Meeting with Esther Duflo, Nobel Prize in Economics | Save our rare victories

In less than 20 years, extreme poverty on the planet has been cut in half. However, this remarkable feat could easily slip through our fingers as climate change increases.




It’s not me who says it or an environmental activist, it’s rather an economist from the very serious Massachusetts Institute of Technology (MIT), Esther Duflo.

The one who became the youngest winner of the Nobel Prize in Economics in 2019 was in Montreal on Friday at the invitation of the Center for International Studies and Research (CÉRIUM), the Observatory on Inequalities and the Metropolis Festival. blue.

“By 2100, climate change will erase the progress we have made in fighting poverty and improving the quality of life,” she told an audience who drank in her words. .

Extreme poverty is his domain. With her husband, who is also her closest collaborator and co-winner of the Nobel Prize, Abhijit Banerjee, she has spent the last decades studying it and, above all, testing various measures to curb it. A poverty laboratory that she set up today collaborates with hundreds of researchers in 95 countries.

It is moreover this very practical way, “very rooted in reality” of doing economics that convinced the Frenchwoman who grew up in Paris to do her doctorate at MIT, in Boston. And to pursue his career there.

Through tests, data collection and analysis, Mme Duflo and his collaborators find the solutions that work best and on which governments can rely. And the subjects of study are many: the distribution of mosquito nets to counter malaria, approaches to improving the mental health of the elderly, the teaching of mathematics, adherence to vaccination, the effect of quotas for women in politics and the real impact of microcredit are just a few.

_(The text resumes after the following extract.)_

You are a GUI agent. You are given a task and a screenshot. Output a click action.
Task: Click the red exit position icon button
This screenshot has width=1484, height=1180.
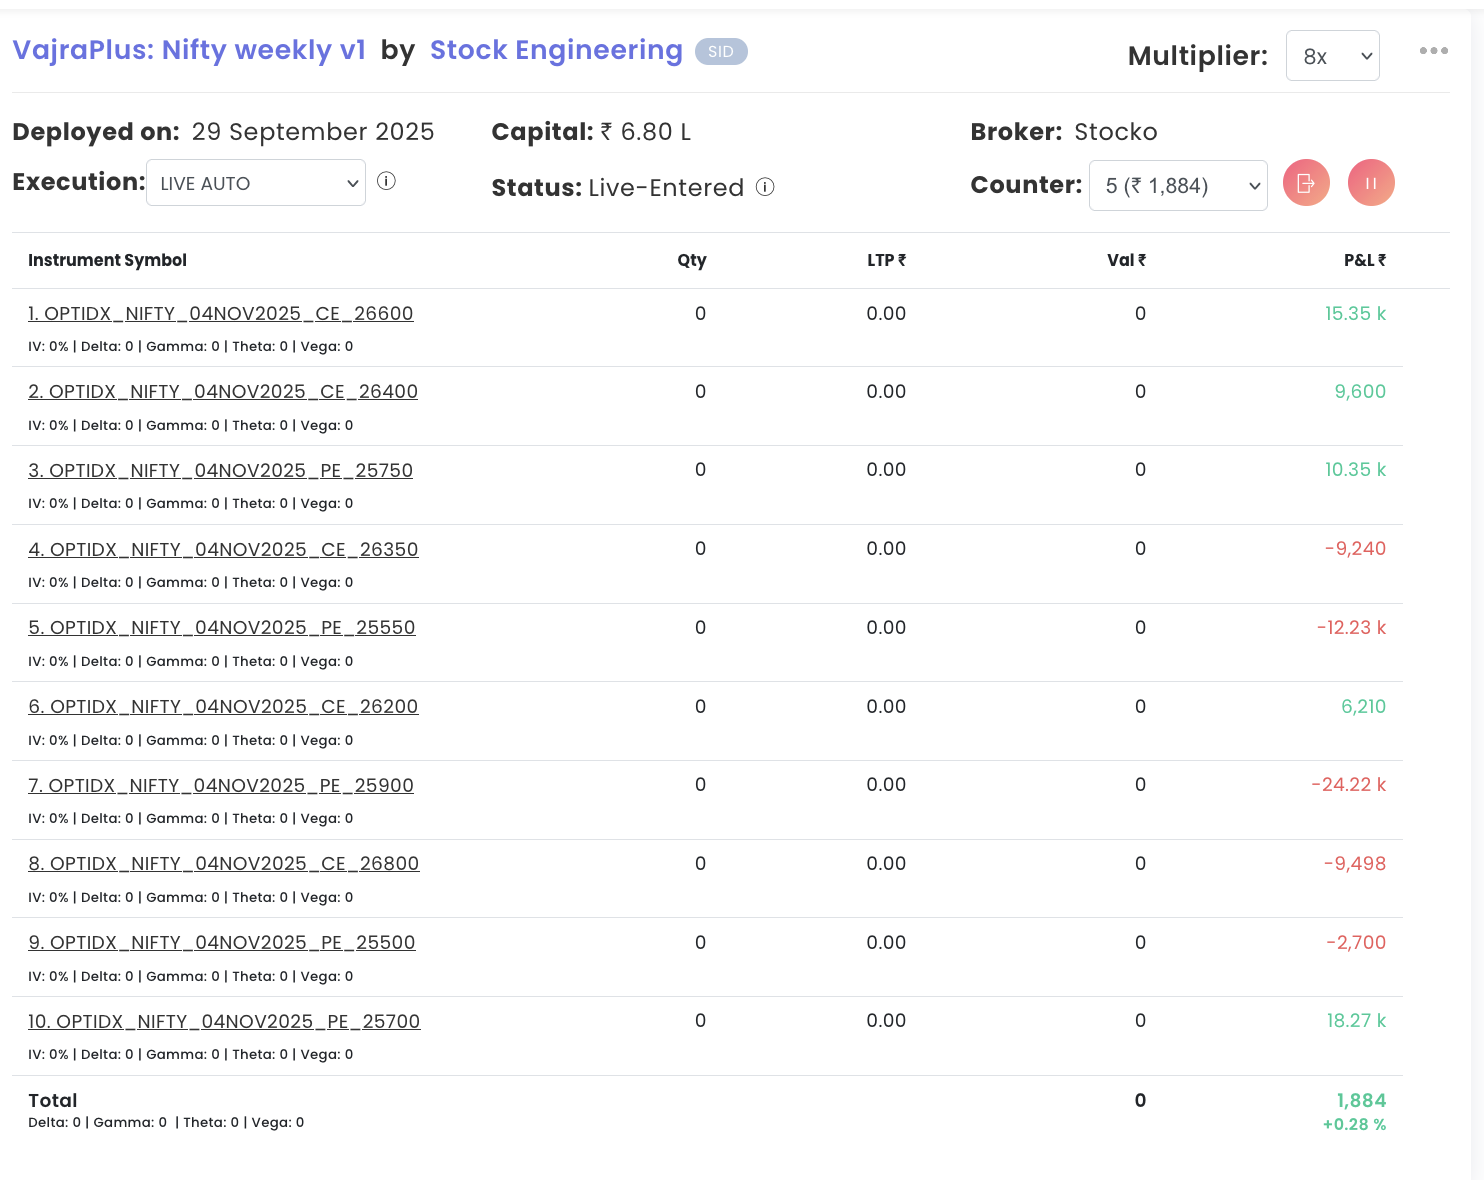[1306, 183]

The fallout from this research has had an impact on 600 million human beings, estimates Ms.me Duflo. We are far from the theory.

More recently, the expert has turned her attention to the intersection between poverty, inequality and climate change.

Based on a study by Michael Greenstone of the University of Chicago, Esther Duflo asserts that while climate change will reduce mortality somewhat in the countries of the Organization for Economic Co-operation and Development (OECD), the quality of life will deteriorate and mortality will skyrocket in emerging countries. “But the instruments to control this global warming are not in the hands of those who will suffer the most”, she notes, recalling that it is the richest countries who are responsible for this planetary degradation.

To face this challenge, the economist does not see a thousand solutions. She believes that progressive taxes should be imposed on the very wealthy and large corporations based on both their assets and their environmental footprint.

A percentage of the money thus collected must be sent to the poorest countries, in particular through the United Nations Green Fund. “It’s good to have created a fund, but now it takes money in it,” quips the economist, met on the sidelines of the conference.

None of this will happen by snapping your fingers. The COVID-19 pandemic has shown us that international solidarity is, at best, shaky. “What we have seen in COVID is that under the effect of a crisis, we are unable to think of others,” notes the economist.

Esther Duflo fears that the same “every man for himself” which notably slowed down the distribution of vaccines during the pandemic will be repeated as climate-related disasters will intensify. “Even if our crises in the West are less serious, we risk putting all our resources there, like Amsterdam, which could spend huge sums to build ever higher dikes, she notes, but forgetting that during this time , Bangladesh and the Maldives are completely under water. »

While forgetting that the misfortune of some is also ours.

Who is Esther Duflo?

  • Born in France in 1972, Esther Duflo is a professor of economics at the Massachusetts Institute of Technology (MIT).
  • In 2009, she founded the Poverty Action Laboratory (J-PAL) at MIT.
  • In 2019, she won, together with Abhijit V. Banerjee (her husband) and Michael Kremer, the Bank of Sweden Prize in Economic Sciences in Memory of Alfred Nobel, commonly known as the Nobel Prize in Economics.
  • She has published several books, including Rethinking poverty (2012) and Useful economy for difficult times (2020).